START RECORD EXCERPTS

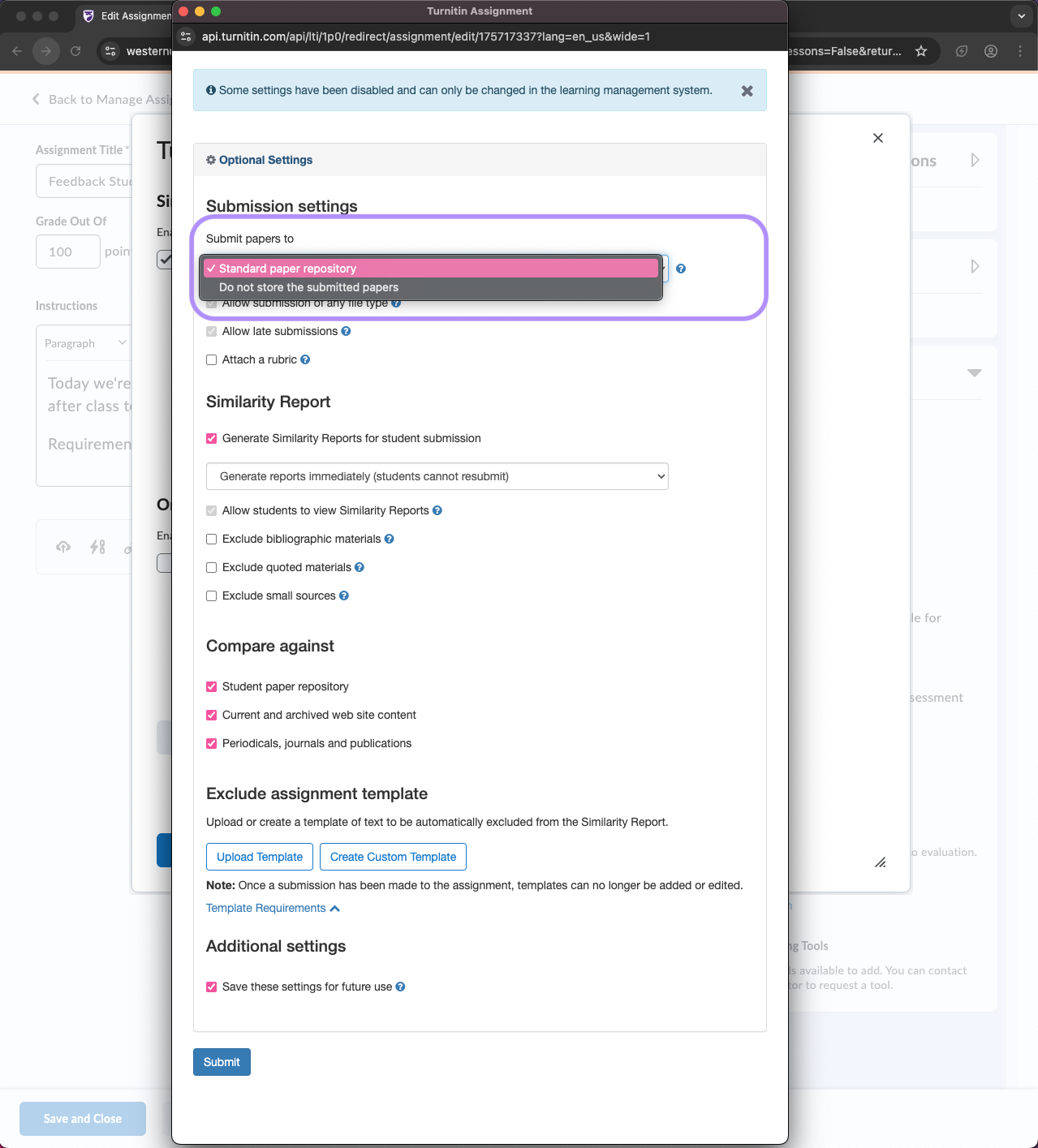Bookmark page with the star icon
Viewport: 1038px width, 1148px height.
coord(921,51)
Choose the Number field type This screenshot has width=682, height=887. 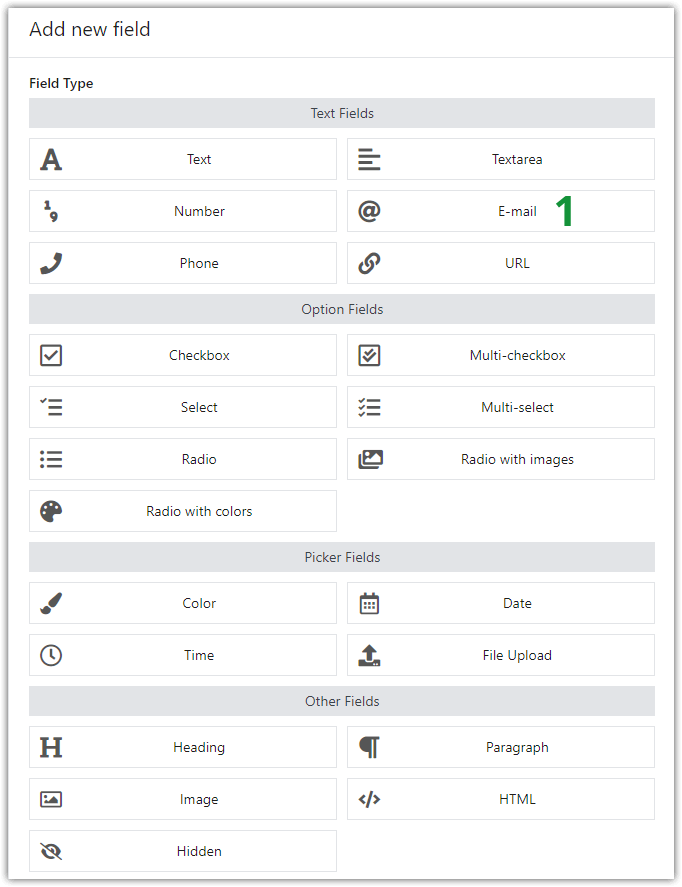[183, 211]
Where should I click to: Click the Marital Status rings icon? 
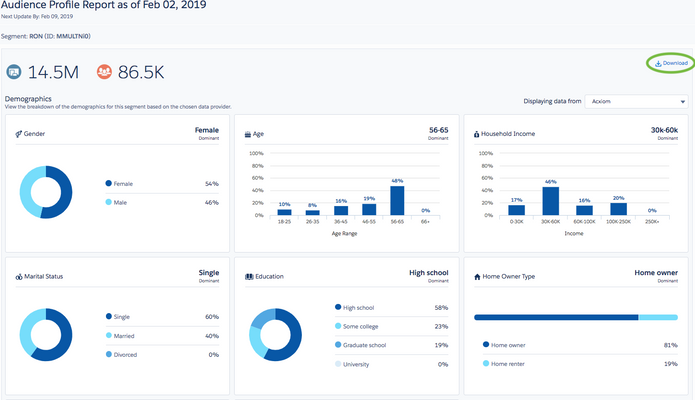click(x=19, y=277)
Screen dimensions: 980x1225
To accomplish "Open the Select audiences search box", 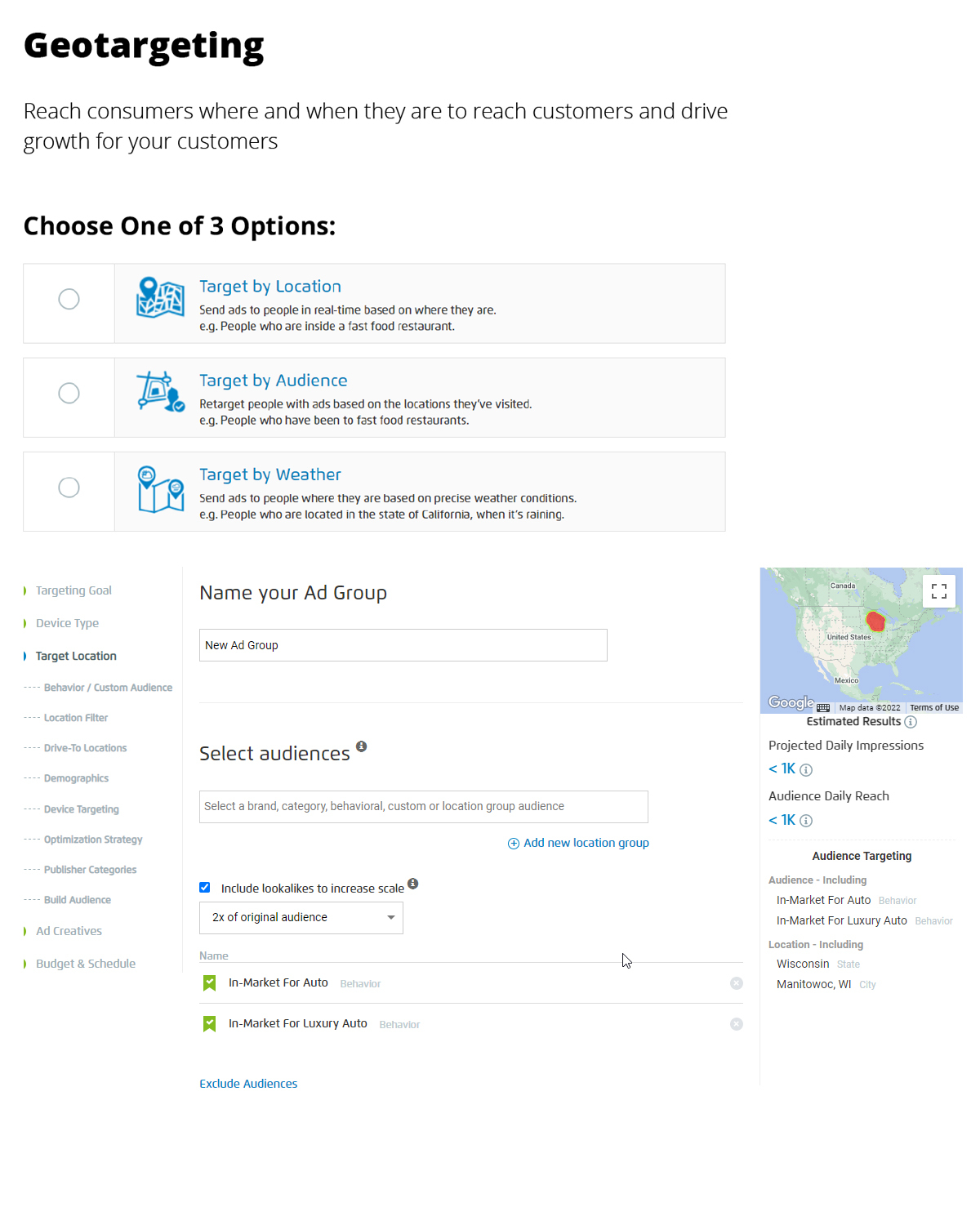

END RECORD EXCERPTS
START RECORD EXCERPTS

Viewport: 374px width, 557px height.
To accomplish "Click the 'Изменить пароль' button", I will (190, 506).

END RECORD EXCERPTS

### DESCRIPTION OF THE TASK
Among the lines above, the one with "Where should I" opens the part to repeat and the one with "the Select audiences" closes it; repeat only that part exactly, with no pictures.

### ANSWER AREA
Where should I click to: Click the Marital Status rings icon? 
click(x=19, y=277)
Screen dimensions: 980x1225
To accomplish "Open the Select audiences search box", 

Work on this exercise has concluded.